*TASK*.
Please transcribe every record below exactly, leaving out the pictures.

(Dataset entries)
- - - -
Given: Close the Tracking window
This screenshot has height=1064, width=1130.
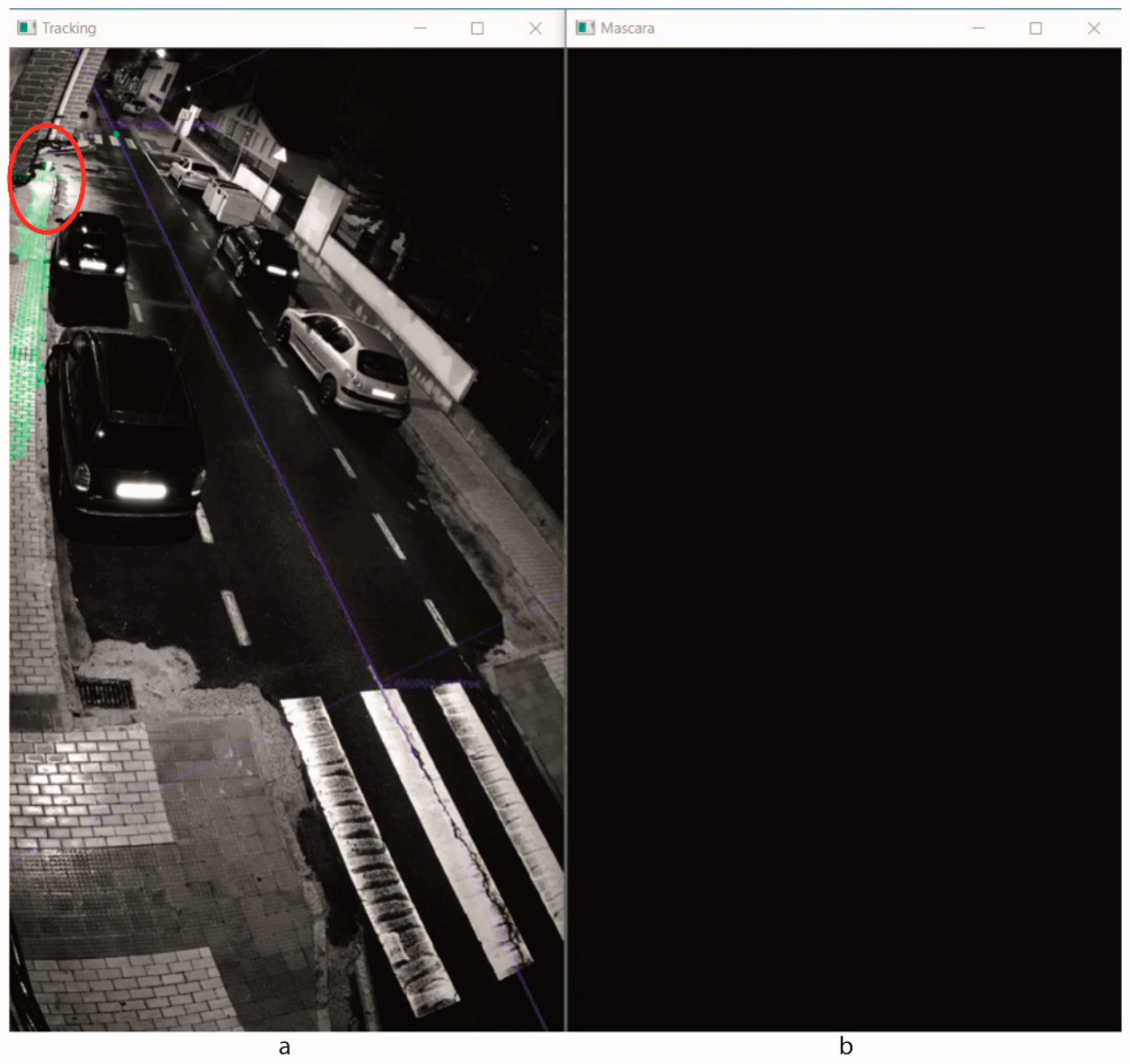Looking at the screenshot, I should coord(535,28).
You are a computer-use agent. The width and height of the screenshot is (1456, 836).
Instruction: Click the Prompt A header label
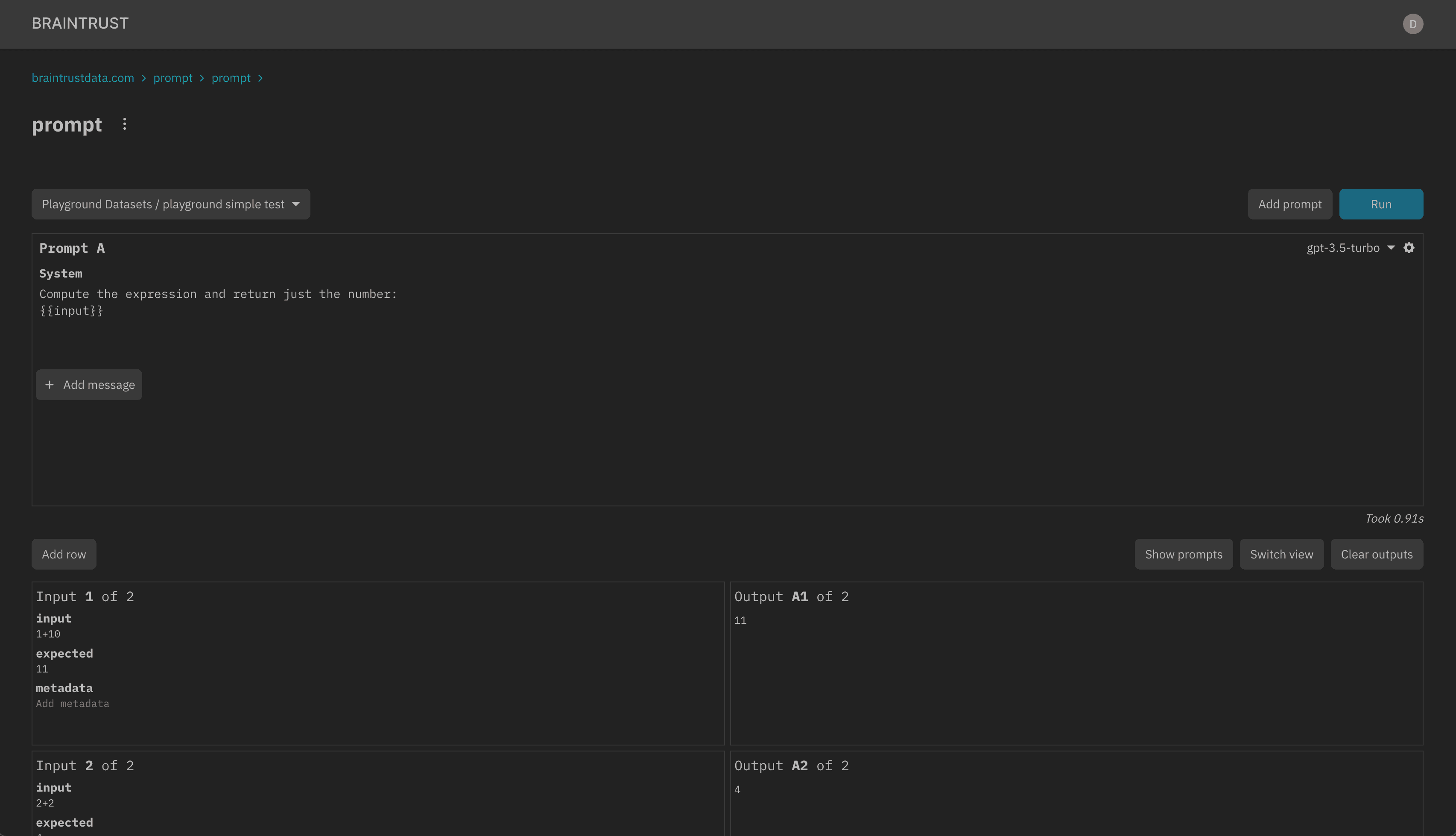[72, 248]
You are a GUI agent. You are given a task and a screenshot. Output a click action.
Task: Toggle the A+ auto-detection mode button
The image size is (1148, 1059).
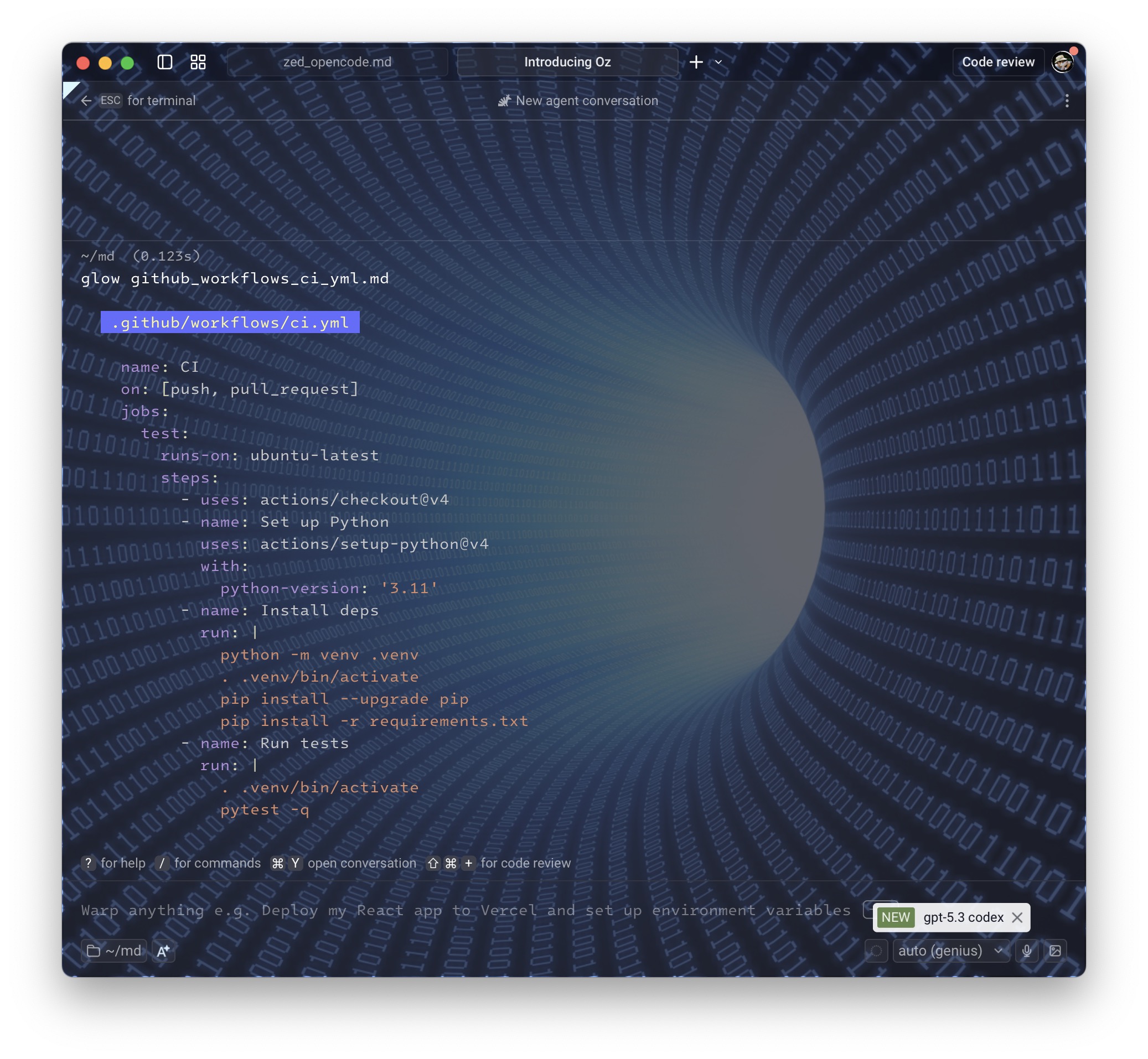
- - - -
*REPLY*.
Given: Close the Tracking window
This screenshot has height=1064, width=1130.
Looking at the screenshot, I should coord(535,28).
You are a computer-use agent. The width and height of the screenshot is (1456, 836).
Instruction: Click the Prompt A header label
[72, 248]
You are a GUI agent. You are given a task and a screenshot. Output a click action.
Task: Toggle the A+ auto-detection mode button
The image size is (1148, 1059).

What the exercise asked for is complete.